## PROBLEM STATEMENT
Your reply should reproduce each entry exactly and contain no pictures.

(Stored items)
────
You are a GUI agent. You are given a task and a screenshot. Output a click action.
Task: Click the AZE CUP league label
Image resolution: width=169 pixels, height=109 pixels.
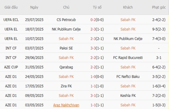pos(11,67)
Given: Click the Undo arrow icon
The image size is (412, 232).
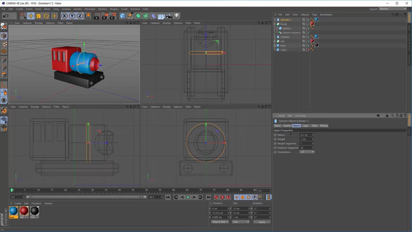Looking at the screenshot, I should pos(6,16).
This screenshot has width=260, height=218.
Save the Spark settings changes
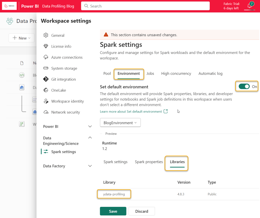113,211
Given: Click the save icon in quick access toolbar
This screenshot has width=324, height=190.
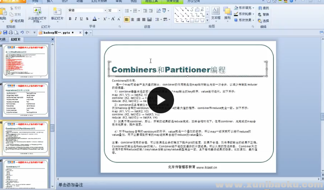Looking at the screenshot, I should click(x=4, y=33).
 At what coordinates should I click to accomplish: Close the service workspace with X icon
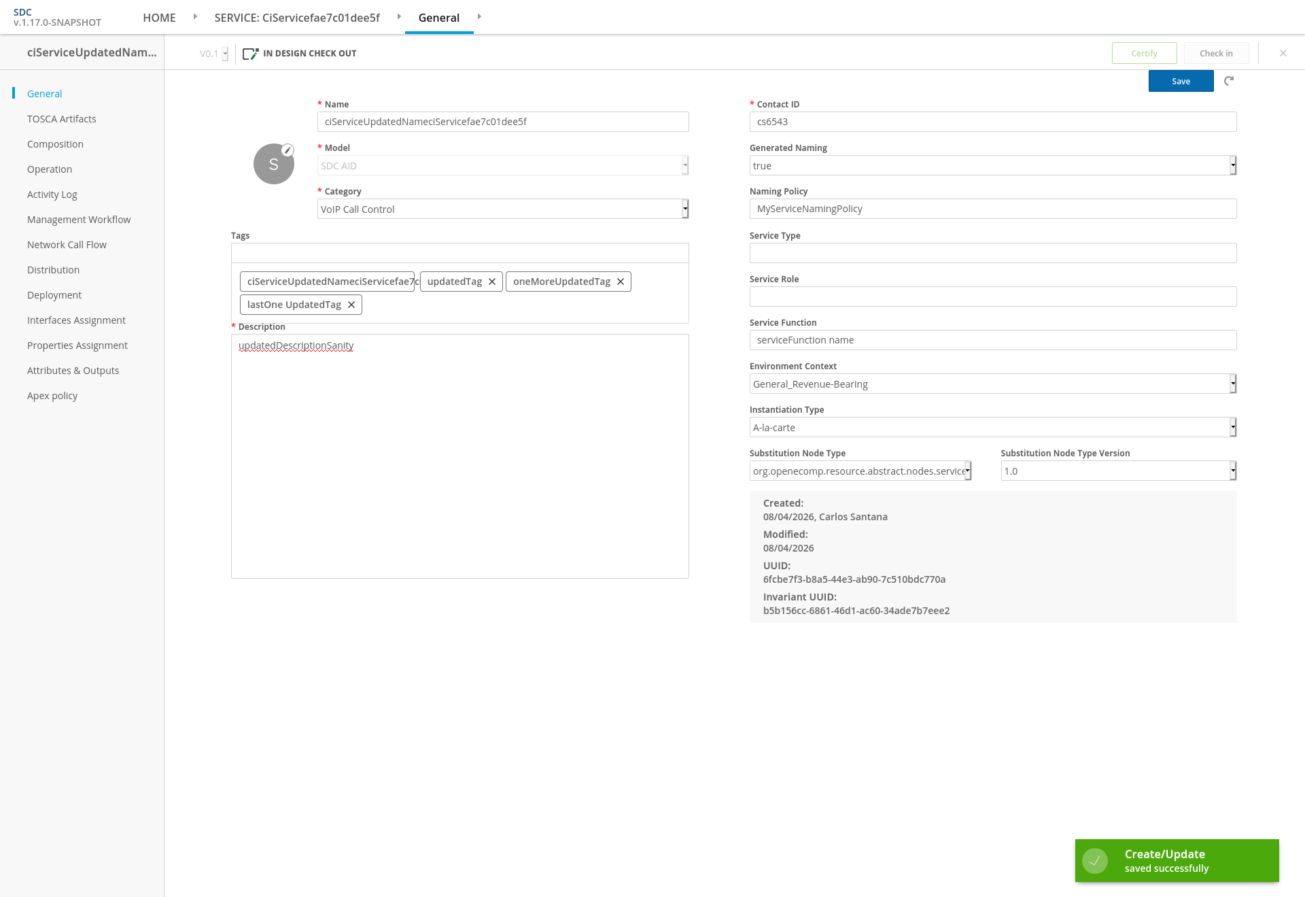coord(1283,53)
────
## TASK ANSWER
You are a GUI agent. You are given a task and a screenshot. Output a click action.
Task: Click the AZE CUP league label
Image resolution: width=169 pixels, height=109 pixels.
pos(11,67)
Given: Click the Undo arrow icon
The image size is (412, 232).
Looking at the screenshot, I should pos(6,16).
This screenshot has width=260, height=218.
Save the Spark settings changes
113,211
Given: Click the save icon in quick access toolbar
This screenshot has width=324, height=190.
Looking at the screenshot, I should click(x=4, y=33).
 At what coordinates should I click to accomplish: Close the service workspace with X icon
coord(1283,53)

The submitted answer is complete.